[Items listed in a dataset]
━━━━━━━━━━━━━━━━━━━━━━━━━━━━━━
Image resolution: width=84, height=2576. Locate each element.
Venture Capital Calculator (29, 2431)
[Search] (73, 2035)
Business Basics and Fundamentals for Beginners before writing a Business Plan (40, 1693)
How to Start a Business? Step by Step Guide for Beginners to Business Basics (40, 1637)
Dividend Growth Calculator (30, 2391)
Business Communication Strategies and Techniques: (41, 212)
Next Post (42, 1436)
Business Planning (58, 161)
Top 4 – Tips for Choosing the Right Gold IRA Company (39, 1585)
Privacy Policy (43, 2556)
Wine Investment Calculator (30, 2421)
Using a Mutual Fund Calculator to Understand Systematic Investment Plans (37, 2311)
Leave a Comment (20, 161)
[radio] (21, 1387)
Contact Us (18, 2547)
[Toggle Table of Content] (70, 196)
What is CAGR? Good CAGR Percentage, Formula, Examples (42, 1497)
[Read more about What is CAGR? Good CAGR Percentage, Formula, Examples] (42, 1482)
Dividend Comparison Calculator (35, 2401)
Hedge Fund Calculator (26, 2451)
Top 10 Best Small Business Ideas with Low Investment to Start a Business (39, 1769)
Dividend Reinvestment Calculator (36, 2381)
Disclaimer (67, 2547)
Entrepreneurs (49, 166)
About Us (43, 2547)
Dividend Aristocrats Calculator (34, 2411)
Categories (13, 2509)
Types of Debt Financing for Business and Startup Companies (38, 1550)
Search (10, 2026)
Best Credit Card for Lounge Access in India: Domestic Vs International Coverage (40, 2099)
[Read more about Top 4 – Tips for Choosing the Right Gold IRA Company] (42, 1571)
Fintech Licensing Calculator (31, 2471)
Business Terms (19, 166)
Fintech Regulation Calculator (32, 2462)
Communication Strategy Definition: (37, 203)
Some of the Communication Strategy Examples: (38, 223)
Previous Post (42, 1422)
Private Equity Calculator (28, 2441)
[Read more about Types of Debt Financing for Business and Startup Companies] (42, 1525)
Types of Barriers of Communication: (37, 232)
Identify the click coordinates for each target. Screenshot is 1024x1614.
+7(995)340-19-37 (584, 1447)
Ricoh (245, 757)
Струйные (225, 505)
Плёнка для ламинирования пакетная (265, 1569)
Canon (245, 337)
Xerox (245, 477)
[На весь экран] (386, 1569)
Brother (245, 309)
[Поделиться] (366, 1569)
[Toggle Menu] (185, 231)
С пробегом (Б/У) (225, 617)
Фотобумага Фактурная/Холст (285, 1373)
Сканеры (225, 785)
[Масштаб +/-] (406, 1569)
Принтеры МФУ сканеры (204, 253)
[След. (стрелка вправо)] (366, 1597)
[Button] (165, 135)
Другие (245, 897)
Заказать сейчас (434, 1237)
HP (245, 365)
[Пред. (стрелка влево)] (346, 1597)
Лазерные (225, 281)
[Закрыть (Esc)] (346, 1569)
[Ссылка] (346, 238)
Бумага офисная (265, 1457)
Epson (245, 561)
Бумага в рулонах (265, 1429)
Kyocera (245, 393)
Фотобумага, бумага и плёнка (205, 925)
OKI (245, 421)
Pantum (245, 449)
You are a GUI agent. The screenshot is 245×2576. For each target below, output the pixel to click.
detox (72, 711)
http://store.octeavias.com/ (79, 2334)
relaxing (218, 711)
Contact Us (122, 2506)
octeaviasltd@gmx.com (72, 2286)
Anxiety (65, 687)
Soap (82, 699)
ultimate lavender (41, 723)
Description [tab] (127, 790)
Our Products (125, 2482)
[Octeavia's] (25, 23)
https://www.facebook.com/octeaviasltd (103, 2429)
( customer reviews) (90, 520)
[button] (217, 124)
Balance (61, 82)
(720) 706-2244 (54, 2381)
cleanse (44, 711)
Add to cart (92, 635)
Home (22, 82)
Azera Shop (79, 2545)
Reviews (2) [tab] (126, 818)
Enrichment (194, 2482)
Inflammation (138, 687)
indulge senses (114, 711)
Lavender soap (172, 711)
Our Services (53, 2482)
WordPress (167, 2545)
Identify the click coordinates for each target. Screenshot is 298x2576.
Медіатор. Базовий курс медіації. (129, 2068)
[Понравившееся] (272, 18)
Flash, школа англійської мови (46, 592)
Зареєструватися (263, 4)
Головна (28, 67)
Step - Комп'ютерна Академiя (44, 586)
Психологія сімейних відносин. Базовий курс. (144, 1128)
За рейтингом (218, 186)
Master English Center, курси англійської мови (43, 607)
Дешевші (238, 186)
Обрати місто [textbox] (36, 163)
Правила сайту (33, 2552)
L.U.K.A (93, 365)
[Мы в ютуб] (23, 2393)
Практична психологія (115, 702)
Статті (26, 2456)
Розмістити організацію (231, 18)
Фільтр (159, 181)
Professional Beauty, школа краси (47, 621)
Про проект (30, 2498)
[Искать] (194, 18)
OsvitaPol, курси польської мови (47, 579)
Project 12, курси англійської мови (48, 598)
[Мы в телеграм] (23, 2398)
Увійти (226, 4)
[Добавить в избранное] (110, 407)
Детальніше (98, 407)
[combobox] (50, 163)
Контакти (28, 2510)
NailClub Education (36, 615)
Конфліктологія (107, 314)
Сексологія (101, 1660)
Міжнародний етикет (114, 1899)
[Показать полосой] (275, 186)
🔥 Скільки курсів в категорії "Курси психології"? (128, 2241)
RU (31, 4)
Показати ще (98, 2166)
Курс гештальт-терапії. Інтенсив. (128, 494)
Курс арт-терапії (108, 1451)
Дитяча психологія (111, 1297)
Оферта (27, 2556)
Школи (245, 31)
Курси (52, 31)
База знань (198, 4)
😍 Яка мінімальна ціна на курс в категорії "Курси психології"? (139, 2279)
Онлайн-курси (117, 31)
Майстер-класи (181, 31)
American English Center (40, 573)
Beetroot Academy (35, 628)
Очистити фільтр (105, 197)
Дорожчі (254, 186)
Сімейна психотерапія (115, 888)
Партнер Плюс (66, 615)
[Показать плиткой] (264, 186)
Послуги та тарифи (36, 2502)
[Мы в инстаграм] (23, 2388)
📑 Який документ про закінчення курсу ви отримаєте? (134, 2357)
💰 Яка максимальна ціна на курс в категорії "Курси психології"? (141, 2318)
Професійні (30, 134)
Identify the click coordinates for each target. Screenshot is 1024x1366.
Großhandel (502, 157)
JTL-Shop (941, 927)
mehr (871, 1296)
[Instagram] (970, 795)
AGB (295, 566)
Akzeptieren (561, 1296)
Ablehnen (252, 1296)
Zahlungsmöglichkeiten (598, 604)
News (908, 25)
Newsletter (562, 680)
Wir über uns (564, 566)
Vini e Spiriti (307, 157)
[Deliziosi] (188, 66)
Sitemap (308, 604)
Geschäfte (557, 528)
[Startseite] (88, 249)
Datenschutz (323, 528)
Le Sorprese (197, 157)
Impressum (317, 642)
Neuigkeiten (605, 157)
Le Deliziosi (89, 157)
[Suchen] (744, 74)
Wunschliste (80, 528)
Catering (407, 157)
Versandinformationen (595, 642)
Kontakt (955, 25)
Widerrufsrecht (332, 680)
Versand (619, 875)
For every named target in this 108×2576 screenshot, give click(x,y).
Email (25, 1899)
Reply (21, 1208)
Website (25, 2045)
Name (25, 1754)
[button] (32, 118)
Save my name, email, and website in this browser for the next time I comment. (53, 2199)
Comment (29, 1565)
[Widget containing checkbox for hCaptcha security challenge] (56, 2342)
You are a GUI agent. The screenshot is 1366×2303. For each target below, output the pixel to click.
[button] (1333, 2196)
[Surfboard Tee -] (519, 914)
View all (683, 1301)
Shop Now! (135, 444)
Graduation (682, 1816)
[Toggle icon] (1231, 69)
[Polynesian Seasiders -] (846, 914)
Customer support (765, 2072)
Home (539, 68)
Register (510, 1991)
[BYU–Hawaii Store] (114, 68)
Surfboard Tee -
━━━━━━━━━━━━━━━━━━━━━━━━━━━━━━
Required action
Check each line above for the string "Показать" and show the ones that have it.

Result
[Показать полосой] (275, 186)
[Показать плиткой] (264, 186)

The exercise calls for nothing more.